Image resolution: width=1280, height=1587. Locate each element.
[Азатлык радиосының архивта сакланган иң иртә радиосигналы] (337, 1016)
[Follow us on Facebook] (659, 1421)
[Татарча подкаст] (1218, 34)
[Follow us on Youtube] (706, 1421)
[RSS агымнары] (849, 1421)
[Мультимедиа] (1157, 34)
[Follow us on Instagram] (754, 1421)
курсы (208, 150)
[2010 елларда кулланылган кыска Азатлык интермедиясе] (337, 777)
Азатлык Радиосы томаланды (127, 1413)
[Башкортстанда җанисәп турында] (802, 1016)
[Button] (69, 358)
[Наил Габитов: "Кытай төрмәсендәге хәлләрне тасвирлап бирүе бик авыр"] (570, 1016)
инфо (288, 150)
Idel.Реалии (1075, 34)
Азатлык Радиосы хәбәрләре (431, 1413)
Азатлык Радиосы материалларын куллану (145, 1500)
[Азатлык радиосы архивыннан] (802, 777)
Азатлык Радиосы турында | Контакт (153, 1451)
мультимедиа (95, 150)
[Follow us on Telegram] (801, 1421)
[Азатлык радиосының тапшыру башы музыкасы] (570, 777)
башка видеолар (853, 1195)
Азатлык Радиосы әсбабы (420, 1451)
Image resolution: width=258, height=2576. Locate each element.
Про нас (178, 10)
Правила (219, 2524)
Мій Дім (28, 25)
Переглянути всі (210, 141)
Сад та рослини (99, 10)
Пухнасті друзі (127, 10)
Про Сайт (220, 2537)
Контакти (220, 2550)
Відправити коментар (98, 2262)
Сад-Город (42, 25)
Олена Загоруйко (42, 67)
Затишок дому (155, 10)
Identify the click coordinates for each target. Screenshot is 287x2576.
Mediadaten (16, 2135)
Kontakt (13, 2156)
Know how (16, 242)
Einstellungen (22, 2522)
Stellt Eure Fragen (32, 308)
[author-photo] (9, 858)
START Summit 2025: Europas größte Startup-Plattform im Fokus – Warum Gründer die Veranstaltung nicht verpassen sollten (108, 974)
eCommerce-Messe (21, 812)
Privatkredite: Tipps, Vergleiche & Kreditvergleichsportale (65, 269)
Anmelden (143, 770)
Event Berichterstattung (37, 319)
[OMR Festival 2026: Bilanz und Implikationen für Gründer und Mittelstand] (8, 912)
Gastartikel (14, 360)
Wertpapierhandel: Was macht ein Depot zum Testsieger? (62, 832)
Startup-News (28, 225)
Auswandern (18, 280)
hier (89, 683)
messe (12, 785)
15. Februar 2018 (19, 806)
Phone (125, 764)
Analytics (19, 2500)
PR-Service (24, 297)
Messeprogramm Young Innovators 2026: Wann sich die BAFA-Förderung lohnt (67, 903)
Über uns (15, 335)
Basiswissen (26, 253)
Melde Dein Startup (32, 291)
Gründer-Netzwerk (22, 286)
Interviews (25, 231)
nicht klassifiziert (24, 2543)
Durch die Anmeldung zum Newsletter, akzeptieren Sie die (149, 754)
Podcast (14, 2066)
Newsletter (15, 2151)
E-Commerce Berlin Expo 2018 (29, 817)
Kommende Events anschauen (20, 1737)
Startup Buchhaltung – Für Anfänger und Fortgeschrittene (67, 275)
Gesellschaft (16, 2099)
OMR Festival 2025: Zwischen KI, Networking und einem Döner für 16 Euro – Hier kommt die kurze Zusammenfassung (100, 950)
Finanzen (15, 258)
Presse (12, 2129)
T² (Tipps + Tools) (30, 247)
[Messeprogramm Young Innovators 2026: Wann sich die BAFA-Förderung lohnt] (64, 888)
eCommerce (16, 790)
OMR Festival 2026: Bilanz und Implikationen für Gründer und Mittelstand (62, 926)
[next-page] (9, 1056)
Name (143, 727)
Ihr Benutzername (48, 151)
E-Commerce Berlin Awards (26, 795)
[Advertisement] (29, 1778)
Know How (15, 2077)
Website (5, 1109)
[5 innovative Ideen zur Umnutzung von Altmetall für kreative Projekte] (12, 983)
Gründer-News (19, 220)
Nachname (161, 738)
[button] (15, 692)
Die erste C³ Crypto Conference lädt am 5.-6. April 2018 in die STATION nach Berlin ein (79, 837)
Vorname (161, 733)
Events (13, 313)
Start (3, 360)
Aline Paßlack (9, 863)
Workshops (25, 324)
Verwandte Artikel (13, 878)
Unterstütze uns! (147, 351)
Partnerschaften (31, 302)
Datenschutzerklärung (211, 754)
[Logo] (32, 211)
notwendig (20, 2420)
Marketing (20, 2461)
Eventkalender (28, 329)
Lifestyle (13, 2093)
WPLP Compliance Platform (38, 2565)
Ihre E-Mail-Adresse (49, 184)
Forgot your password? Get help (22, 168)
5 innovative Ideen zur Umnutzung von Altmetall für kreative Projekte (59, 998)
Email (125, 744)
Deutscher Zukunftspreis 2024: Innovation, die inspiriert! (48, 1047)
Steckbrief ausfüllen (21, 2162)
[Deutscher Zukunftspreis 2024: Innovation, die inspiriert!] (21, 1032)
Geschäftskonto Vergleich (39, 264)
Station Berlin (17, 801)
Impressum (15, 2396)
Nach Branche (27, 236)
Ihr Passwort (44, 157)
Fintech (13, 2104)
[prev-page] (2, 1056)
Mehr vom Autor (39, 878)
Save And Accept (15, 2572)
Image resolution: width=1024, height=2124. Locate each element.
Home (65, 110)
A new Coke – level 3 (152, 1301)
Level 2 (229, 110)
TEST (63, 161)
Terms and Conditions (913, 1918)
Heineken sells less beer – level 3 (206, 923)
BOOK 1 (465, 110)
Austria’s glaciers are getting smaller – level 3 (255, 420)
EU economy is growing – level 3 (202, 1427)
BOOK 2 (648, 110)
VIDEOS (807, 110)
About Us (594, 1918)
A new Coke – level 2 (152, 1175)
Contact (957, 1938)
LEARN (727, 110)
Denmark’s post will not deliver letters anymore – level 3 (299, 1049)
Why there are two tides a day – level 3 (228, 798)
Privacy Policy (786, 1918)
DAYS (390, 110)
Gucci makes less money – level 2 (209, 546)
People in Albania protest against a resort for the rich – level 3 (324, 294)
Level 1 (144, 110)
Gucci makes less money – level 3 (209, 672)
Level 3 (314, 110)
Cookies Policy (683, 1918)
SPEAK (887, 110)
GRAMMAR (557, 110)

==========

• [Task to carry out] In the listing above, transcribe exactly everything from the line containing "Сад та рослини (99, 10)" down to the line containing "T² (Tipps + Tools) (30, 247)", including both and nothing more.

• [Result of the task]
Сад та рослини (99, 10)
Пухнасті друзі (127, 10)
Про Сайт (220, 2537)
Контакти (220, 2550)
Відправити коментар (98, 2262)
Сад-Город (42, 25)
Олена Загоруйко (42, 67)
Затишок дому (155, 10)
Identify the click coordinates for each target. Screenshot is 287x2576.
Mediadaten (16, 2135)
Kontakt (13, 2156)
Know how (16, 242)
Einstellungen (22, 2522)
Stellt Eure Fragen (32, 308)
[author-photo] (9, 858)
START Summit 2025: Europas größte Startup-Plattform im Fokus – Warum Gründer die Veranstaltung nicht verpassen sollten (108, 974)
eCommerce-Messe (21, 812)
Privatkredite: Tipps, Vergleiche & Kreditvergleichsportale (65, 269)
Anmelden (143, 770)
Event Berichterstattung (37, 319)
[OMR Festival 2026: Bilanz und Implikationen für Gründer und Mittelstand] (8, 912)
Gastartikel (14, 360)
Wertpapierhandel: Was macht ein Depot zum Testsieger? (62, 832)
Startup-News (28, 225)
Auswandern (18, 280)
hier (89, 683)
messe (12, 785)
15. Februar 2018 (19, 806)
Phone (125, 764)
Analytics (19, 2500)
PR-Service (24, 297)
Messeprogramm Young Innovators 2026: Wann sich die BAFA-Förderung lohnt (67, 903)
Über uns (15, 335)
Basiswissen (26, 253)
Melde Dein Startup (32, 291)
Gründer-Netzwerk (22, 286)
Interviews (25, 231)
nicht klassifiziert (24, 2543)
Durch die Anmeldung zum Newsletter, akzeptieren Sie die (149, 754)
Podcast (14, 2066)
Newsletter (15, 2151)
E-Commerce Berlin Expo 2018 (29, 817)
Kommende Events anschauen (20, 1737)
Startup Buchhaltung – Für Anfänger und Fortgeschrittene (67, 275)
Gesellschaft (16, 2099)
OMR Festival 2025: Zwischen KI, Networking und einem Döner für 16 Euro – Hier kommt die kurze Zusammenfassung (100, 950)
Finanzen (15, 258)
Presse (12, 2129)
T² (Tipps + Tools) (30, 247)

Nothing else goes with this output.